ABD’nin Menderes yönetiminde Türkiye ile olan flörtü 10 yıl sürdü.
27 Mayıs 1960’da askerler darbe yaptığında, ABD duruma karışmadı ve Menderes’in 17 Eylül 1961’de idamının durdurulması için etkin bir çaba harcamadı. Bazıları Rusya ile yakınlaşmaya başlayan Menderes’in ABD’yi kızdırdığı ve buna tepki olarak Washington’ın Ankara’daki generalleri kışkırttığını söyler.

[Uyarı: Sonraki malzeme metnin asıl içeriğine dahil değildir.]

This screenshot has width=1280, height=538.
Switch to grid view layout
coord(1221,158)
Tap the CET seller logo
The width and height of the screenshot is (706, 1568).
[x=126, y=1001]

Ama ABD’nin darbedeki rolü her ne olursa olsun sonuçta Amerikalıların müttefiklerinden nasıl kolay vazgeçtiği böylece görülmüş oldu.
Sonraki yıllarda bu “ilk” vazgeçme alışkanlığı birçok yerde tekrarlandı.
İran Şahı Pehlevi, Panama Başkanı Noriega, Filipinler Başkanı Markos, Kürt lider Molla Mustafa Barzani ve başkaları.
“Arap Baharı”nda benzer örnekler görüldü: Hüsnü Mübarek, Tunus Cumhurbaşkanı Bin Ali Kaddafi ve Yemen Cumhurbaşkanı Ali Abdullah Salih.
Sudanlı Ömer El-Beşir ülkesinin üçte birinden vazgeçerek aynı ortak kaderi paylaşmaktan son anda kurtuldu.
Türkiye ise her zaman ABD’nin bölgesel politikalarının merkezinde ve öyle kaldı. (sayfa 184-185)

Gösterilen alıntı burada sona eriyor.